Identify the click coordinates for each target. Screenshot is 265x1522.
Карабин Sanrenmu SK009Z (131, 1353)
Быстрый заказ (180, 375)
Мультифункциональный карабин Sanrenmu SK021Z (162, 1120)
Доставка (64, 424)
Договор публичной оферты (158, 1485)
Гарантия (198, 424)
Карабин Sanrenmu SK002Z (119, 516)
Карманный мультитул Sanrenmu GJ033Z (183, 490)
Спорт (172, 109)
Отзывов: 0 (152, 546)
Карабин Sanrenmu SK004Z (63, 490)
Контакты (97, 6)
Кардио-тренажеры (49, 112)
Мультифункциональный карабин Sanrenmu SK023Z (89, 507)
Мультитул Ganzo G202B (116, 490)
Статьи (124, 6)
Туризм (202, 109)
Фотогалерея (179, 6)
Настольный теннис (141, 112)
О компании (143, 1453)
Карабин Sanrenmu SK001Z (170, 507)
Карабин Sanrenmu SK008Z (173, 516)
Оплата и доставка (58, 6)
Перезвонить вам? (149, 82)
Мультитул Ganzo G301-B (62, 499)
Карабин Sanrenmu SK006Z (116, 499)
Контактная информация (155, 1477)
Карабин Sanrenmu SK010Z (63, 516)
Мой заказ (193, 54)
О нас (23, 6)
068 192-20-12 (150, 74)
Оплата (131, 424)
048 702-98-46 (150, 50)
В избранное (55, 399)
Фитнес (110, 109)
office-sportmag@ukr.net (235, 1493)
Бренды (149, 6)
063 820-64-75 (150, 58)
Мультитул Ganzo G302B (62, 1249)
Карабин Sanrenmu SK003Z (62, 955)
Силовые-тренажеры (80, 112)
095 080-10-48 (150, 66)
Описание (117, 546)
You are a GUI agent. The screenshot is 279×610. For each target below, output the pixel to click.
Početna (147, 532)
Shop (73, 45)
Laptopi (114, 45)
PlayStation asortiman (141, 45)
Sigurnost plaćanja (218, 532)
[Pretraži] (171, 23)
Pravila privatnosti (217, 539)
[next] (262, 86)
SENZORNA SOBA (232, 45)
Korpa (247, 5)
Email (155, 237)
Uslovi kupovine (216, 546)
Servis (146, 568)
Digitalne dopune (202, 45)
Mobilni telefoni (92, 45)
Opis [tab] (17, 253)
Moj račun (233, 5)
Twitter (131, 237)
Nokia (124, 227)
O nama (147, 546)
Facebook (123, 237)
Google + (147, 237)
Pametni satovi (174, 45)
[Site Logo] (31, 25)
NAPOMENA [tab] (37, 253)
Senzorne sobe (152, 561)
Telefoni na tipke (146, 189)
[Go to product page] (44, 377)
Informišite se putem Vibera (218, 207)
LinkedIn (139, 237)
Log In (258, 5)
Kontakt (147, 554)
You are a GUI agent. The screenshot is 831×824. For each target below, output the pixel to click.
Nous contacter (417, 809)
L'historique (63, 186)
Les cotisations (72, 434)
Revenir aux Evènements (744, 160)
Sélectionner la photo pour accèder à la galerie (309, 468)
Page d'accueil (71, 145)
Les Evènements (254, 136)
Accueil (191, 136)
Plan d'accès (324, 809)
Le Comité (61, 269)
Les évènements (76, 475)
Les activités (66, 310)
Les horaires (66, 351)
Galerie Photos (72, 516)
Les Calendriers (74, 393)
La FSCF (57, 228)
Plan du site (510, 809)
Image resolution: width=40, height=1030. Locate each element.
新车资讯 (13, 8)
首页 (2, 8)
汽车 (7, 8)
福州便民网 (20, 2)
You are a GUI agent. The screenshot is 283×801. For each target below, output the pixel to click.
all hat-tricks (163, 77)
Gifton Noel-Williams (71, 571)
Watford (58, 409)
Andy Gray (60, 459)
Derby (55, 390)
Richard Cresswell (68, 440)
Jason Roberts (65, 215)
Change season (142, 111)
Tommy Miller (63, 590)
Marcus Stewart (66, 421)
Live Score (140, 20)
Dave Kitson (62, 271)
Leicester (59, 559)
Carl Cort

────────────────────

What is required: Copy the whole listing above verbatim, line by line, from the first line to the last.

Solution to the exercise:
Identify the click coordinates for each target. Screenshot is 265x1522.
Карабин Sanrenmu SK009Z (131, 1353)
Быстрый заказ (180, 375)
Мультифункциональный карабин Sanrenmu SK021Z (162, 1120)
Доставка (64, 424)
Договор публичной оферты (158, 1485)
Гарантия (198, 424)
Карабин Sanrenmu SK002Z (119, 516)
Карманный мультитул Sanrenmu GJ033Z (183, 490)
Спорт (172, 109)
Отзывов: 0 (152, 546)
Карабин Sanrenmu SK004Z (63, 490)
Контакты (97, 6)
Кардио-тренажеры (49, 112)
Мультифункциональный карабин Sanrenmu SK023Z (89, 507)
Мультитул Ganzo G202B (116, 490)
Статьи (124, 6)
Туризм (202, 109)
Фотогалерея (179, 6)
Настольный теннис (141, 112)
О компании (143, 1453)
Карабин Sanrenmu SK001Z (170, 507)
Карабин Sanrenmu SK008Z (173, 516)
Оплата и доставка (58, 6)
Перезвонить вам? (149, 82)
Мультитул Ganzo G301-B (62, 499)
Карабин Sanrenmu SK006Z (116, 499)
Контактная информация (155, 1477)
Карабин Sanrenmu SK010Z (63, 516)
Мой заказ (193, 54)
О нас (23, 6)
068 192-20-12 (150, 74)
Оплата (131, 424)
048 702-98-46 (150, 50)
В избранное (55, 399)
Фитнес (110, 109)
office-sportmag@ukr.net (235, 1493)
Бренды (149, 6)
063 820-64-75 (150, 58)
Мультитул Ganzo G302B (62, 1249)
Карабин Sanrenmu SK003Z (62, 955)
Силовые-тренажеры (80, 112)
095 080-10-48 (150, 66)
Описание (117, 546)
You are a GUI agent. The screenshot is 279×610. For each target below, output the pixel to click.
Početna (147, 532)
Shop (73, 45)
Laptopi (114, 45)
PlayStation asortiman (141, 45)
Sigurnost plaćanja (218, 532)
[Pretraži] (171, 23)
Pravila privatnosti (217, 539)
[next] (262, 86)
SENZORNA SOBA (232, 45)
Korpa (247, 5)
Email (155, 237)
Uslovi kupovine (216, 546)
Servis (146, 568)
Digitalne dopune (202, 45)
Mobilni telefoni (92, 45)
Opis [tab] (17, 253)
Moj račun (233, 5)
Twitter (131, 237)
Nokia (124, 227)
O nama (147, 546)
Facebook (123, 237)
Google + (147, 237)
Pametni satovi (174, 45)
[Site Logo] (31, 25)
NAPOMENA [tab] (37, 253)
Senzorne sobe (152, 561)
Telefoni na tipke (146, 189)
[Go to product page] (44, 377)
Informišite se putem Vibera (218, 207)
LinkedIn (139, 237)
Log In (258, 5)
Kontakt (147, 554)
You are a GUI agent. The screenshot is 831×824. For each target below, output the pixel to click.
Nous contacter (417, 809)
L'historique (63, 186)
Les cotisations (72, 434)
Revenir aux Evènements (744, 160)
Sélectionner la photo pour accèder à la galerie (309, 468)
Page d'accueil (71, 145)
Les Evènements (254, 136)
Accueil (191, 136)
Plan d'accès (324, 809)
Le Comité (61, 269)
Les évènements (76, 475)
Les activités (66, 310)
Les horaires (66, 351)
Galerie Photos (72, 516)
Les Calendriers (74, 393)
La FSCF (57, 228)
Plan du site (510, 809)
Image resolution: width=40, height=1030. Locate each element.
新车资讯 (13, 8)
首页 (2, 8)
汽车 (7, 8)
福州便民网 (20, 2)
You are a GUI agent. The screenshot is 283×801. For each target below, output the pixel to click.
all hat-tricks (163, 77)
Gifton Noel-Williams (71, 571)
Watford (58, 409)
Andy Gray (60, 459)
Derby (55, 390)
Richard Cresswell (68, 440)
Jason Roberts (65, 215)
Change season (142, 111)
Tommy Miller (63, 590)
Marcus Stewart (66, 421)
Live Score (140, 20)
Dave Kitson (62, 271)
Leicester (59, 559)
Carl Cort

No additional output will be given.